→ **Aim of the task**
Copy, exactly and without additions, every line in the records below from the one holding "Task: Open the Services menu icon" through the one holding "1456x819 pixels.", both ends included.

→ **Input**

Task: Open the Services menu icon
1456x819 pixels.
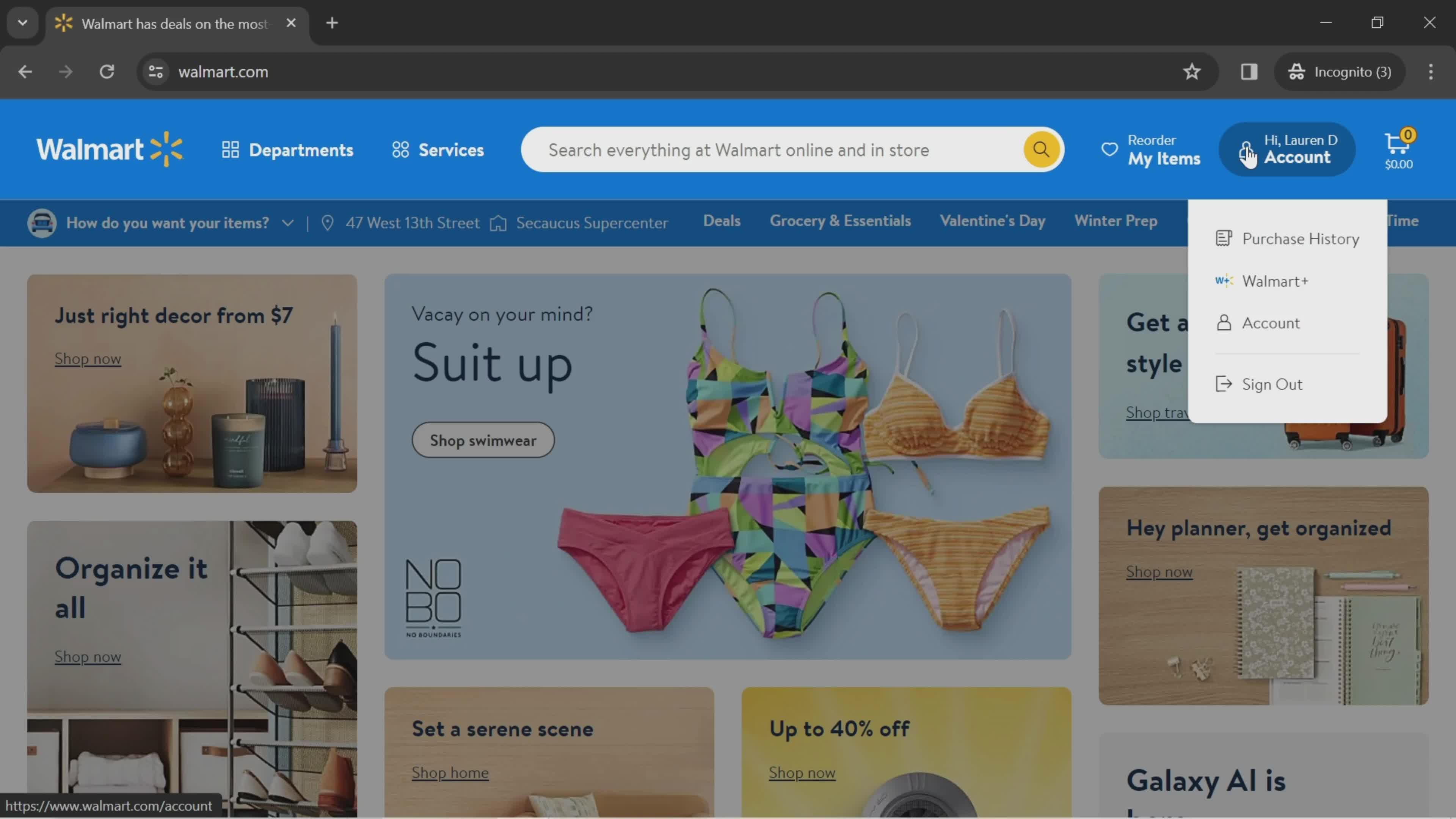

==

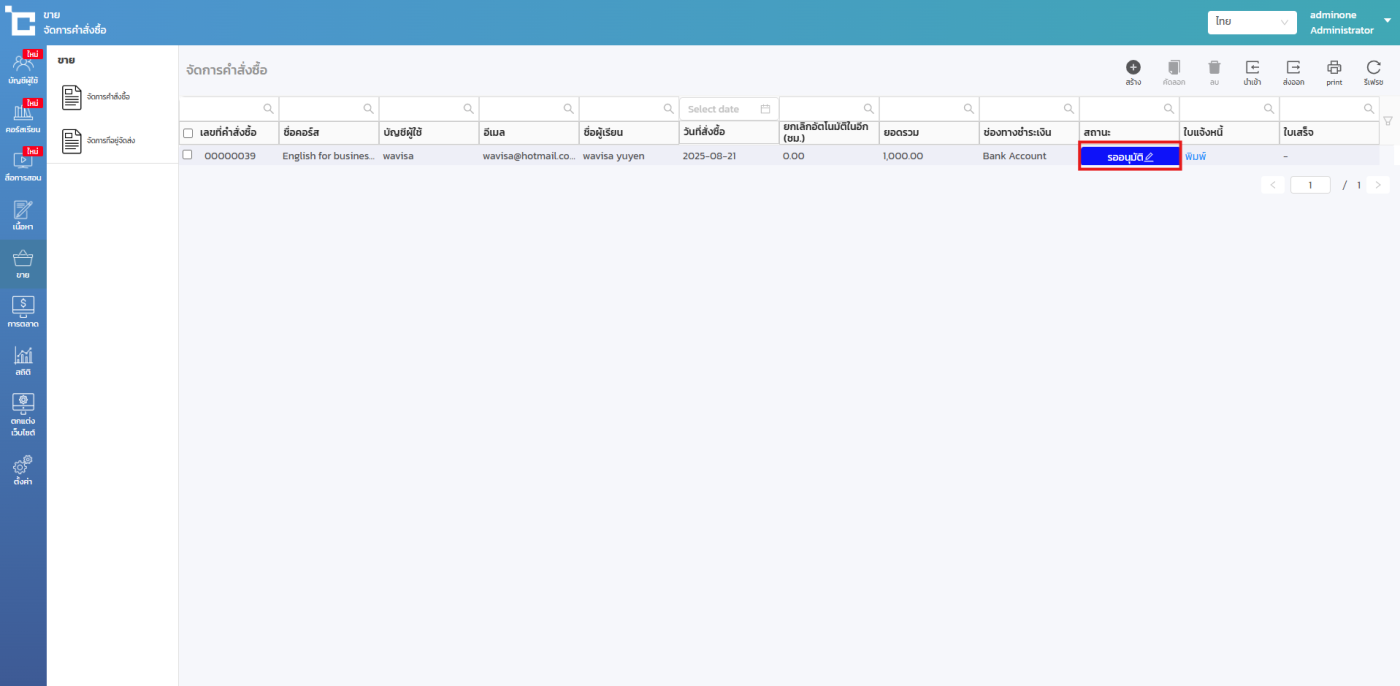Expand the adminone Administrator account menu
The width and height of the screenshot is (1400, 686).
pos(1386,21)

→ **Response**
Task: Open the Services menu icon
1456x819 pixels.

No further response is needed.